■ **Aim**
Copy out the entries below, everything from the line containing "Click inside the" down to the line containing "click(267, 54)", with both of those lines included.

Entries for locating text and elements:
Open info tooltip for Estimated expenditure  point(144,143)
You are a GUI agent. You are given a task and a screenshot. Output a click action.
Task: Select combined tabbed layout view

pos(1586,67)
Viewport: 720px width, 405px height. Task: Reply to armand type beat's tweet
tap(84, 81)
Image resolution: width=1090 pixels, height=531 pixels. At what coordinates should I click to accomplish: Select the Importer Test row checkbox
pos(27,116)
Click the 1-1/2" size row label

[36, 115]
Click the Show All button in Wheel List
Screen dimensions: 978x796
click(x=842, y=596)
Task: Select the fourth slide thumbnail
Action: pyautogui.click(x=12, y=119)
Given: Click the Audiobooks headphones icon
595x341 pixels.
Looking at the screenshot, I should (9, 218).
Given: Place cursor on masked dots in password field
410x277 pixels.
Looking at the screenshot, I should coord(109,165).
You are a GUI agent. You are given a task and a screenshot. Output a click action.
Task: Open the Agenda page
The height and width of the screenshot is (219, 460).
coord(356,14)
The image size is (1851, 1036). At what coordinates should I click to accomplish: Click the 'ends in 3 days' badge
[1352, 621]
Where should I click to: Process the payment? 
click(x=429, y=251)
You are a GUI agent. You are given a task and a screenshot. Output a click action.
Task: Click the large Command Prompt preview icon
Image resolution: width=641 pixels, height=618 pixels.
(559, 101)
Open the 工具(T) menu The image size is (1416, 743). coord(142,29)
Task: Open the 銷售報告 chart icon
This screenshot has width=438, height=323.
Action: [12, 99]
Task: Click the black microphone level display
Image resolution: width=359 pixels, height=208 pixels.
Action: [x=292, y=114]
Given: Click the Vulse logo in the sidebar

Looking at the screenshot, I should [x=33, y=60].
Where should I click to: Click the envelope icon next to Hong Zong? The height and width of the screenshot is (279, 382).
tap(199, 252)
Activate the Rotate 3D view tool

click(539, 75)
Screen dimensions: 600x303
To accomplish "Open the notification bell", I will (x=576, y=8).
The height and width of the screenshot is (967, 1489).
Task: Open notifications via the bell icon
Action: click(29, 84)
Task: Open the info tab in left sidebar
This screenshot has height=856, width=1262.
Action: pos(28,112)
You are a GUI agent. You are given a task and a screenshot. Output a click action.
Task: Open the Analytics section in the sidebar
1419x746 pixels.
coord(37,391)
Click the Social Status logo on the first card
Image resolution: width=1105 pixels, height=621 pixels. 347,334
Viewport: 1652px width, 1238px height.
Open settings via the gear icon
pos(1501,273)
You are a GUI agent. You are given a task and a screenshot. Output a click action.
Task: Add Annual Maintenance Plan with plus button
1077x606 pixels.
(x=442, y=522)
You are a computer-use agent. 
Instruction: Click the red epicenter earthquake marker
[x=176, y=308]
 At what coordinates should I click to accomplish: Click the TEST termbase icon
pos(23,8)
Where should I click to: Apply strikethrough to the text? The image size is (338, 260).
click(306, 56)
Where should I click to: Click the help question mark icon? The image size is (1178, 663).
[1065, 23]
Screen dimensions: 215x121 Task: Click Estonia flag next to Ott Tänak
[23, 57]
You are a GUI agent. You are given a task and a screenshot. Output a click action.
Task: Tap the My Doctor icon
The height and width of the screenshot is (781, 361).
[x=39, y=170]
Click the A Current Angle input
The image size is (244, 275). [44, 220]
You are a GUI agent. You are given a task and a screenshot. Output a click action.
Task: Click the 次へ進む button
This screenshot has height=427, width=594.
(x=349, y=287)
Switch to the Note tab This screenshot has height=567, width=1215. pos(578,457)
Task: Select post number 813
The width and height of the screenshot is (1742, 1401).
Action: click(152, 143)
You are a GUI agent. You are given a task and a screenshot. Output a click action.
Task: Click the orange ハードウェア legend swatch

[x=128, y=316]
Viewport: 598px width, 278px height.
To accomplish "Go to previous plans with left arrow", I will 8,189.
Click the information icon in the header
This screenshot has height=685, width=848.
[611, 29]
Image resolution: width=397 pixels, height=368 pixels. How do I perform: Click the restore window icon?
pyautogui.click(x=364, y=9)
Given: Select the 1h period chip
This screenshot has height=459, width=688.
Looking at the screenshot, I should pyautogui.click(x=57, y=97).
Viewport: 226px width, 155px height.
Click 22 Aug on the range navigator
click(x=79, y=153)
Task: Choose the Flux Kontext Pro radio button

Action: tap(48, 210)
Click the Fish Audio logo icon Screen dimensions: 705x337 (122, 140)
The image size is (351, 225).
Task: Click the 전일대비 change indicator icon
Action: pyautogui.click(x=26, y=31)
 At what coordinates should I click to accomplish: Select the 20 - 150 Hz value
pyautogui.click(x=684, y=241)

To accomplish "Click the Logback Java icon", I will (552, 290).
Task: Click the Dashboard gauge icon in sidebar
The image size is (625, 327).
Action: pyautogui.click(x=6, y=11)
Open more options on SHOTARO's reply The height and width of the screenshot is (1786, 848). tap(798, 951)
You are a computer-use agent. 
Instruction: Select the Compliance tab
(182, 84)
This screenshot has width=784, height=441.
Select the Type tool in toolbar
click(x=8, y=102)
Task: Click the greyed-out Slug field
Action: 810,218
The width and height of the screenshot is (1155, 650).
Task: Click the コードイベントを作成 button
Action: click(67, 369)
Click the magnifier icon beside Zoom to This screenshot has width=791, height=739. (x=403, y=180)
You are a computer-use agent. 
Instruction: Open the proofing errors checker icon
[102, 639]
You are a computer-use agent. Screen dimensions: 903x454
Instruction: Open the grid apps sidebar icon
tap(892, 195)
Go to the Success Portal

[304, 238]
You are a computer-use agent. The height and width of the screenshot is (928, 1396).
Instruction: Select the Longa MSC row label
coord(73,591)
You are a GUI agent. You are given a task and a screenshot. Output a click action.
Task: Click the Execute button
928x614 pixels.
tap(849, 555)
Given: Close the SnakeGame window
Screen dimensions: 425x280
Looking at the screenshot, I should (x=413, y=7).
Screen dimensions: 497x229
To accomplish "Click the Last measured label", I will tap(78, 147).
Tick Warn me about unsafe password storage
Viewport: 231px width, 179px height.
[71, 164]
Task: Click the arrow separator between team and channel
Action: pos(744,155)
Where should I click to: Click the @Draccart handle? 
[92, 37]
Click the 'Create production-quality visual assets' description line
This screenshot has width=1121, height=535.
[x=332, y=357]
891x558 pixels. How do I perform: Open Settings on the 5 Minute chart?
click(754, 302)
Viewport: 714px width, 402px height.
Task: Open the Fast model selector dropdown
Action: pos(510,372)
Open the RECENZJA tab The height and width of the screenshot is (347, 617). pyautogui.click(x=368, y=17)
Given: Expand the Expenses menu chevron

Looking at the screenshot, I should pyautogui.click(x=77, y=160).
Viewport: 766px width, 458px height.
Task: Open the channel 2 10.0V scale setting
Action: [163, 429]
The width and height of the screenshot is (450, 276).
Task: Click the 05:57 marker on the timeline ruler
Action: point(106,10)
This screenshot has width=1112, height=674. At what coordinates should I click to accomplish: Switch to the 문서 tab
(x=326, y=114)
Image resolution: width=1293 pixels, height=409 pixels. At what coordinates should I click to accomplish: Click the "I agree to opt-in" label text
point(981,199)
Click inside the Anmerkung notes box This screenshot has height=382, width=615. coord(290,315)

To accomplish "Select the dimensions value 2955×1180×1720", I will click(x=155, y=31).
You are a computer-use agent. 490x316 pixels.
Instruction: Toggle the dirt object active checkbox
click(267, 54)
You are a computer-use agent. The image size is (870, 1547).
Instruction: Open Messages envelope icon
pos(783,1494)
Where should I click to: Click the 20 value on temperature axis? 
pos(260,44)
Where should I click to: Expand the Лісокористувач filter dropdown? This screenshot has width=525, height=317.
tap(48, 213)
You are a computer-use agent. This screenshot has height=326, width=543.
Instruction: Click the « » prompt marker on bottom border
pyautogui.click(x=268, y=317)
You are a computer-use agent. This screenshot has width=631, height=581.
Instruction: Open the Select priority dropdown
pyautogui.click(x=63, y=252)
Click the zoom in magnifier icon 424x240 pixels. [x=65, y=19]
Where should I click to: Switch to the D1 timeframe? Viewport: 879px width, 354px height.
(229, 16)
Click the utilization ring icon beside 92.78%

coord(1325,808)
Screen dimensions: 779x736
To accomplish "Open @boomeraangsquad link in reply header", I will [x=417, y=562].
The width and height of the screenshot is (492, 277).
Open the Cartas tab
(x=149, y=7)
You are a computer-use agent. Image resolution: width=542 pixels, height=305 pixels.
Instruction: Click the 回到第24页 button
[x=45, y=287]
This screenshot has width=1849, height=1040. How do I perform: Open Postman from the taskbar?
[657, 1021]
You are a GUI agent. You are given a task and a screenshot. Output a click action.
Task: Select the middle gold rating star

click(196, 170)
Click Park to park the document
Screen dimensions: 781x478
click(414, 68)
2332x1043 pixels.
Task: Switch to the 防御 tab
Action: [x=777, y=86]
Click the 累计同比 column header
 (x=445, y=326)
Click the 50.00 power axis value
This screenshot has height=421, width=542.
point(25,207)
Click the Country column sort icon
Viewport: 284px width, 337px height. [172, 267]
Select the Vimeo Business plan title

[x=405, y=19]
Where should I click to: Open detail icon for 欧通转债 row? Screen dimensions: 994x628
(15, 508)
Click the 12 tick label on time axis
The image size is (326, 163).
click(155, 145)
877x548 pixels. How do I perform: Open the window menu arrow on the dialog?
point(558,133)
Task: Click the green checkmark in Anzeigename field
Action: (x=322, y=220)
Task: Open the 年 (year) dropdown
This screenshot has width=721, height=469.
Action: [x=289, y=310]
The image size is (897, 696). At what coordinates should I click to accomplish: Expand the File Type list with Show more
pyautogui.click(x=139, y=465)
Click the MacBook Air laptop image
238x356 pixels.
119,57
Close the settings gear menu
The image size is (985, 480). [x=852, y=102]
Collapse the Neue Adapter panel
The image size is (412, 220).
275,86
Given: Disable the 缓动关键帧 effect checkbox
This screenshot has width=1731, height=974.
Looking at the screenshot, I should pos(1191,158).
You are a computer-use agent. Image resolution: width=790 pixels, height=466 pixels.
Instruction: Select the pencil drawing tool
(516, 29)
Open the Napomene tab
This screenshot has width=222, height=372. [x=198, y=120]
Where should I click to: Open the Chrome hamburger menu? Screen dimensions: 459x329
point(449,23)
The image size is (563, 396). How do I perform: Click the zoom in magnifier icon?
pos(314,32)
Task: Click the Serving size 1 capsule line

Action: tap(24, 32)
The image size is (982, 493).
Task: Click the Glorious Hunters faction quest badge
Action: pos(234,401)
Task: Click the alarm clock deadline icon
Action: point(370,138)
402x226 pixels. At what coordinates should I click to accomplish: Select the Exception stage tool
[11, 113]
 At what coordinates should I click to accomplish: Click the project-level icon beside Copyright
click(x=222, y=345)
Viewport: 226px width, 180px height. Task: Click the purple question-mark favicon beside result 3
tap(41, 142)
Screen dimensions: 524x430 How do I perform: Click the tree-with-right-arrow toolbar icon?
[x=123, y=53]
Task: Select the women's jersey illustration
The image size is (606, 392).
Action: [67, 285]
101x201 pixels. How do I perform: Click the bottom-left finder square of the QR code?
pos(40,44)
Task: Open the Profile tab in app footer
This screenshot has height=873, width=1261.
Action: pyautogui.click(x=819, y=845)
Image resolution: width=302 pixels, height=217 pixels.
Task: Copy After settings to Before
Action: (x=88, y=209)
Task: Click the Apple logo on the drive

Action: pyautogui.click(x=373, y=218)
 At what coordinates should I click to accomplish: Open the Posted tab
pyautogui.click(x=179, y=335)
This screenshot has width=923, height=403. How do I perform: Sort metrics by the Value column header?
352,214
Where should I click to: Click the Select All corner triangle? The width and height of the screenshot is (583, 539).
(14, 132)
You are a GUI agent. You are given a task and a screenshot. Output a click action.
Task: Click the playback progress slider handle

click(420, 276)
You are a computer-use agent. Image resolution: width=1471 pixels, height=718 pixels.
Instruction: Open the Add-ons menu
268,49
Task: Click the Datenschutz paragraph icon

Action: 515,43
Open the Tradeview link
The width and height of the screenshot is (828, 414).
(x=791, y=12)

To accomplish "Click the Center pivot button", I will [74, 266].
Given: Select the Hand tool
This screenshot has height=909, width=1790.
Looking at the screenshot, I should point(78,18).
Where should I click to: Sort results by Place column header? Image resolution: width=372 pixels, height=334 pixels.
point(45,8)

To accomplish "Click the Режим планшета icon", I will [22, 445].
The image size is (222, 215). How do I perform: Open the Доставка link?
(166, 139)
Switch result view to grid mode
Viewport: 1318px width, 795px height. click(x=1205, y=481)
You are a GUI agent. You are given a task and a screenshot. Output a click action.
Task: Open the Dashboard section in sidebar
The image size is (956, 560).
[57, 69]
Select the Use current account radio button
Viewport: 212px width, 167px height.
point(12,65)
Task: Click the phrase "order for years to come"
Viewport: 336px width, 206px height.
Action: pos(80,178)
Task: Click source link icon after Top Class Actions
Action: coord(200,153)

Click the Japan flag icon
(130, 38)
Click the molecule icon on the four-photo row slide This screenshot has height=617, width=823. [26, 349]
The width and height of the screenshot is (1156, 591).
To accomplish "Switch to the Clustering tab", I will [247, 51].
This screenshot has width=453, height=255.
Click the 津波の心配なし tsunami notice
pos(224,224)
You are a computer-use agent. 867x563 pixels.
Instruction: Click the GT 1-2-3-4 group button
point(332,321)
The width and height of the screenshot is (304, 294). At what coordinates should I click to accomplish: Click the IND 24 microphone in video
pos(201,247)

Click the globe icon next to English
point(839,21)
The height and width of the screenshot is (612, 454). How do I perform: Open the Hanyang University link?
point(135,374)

■ **Exercise solution**
Click inside the Anmerkung notes box This screenshot has height=382, width=615. coord(290,315)

To accomplish "Select the dimensions value 2955×1180×1720", I will click(x=155, y=31).
You are a computer-use agent. 490x316 pixels.
Instruction: Toggle the dirt object active checkbox
click(267, 54)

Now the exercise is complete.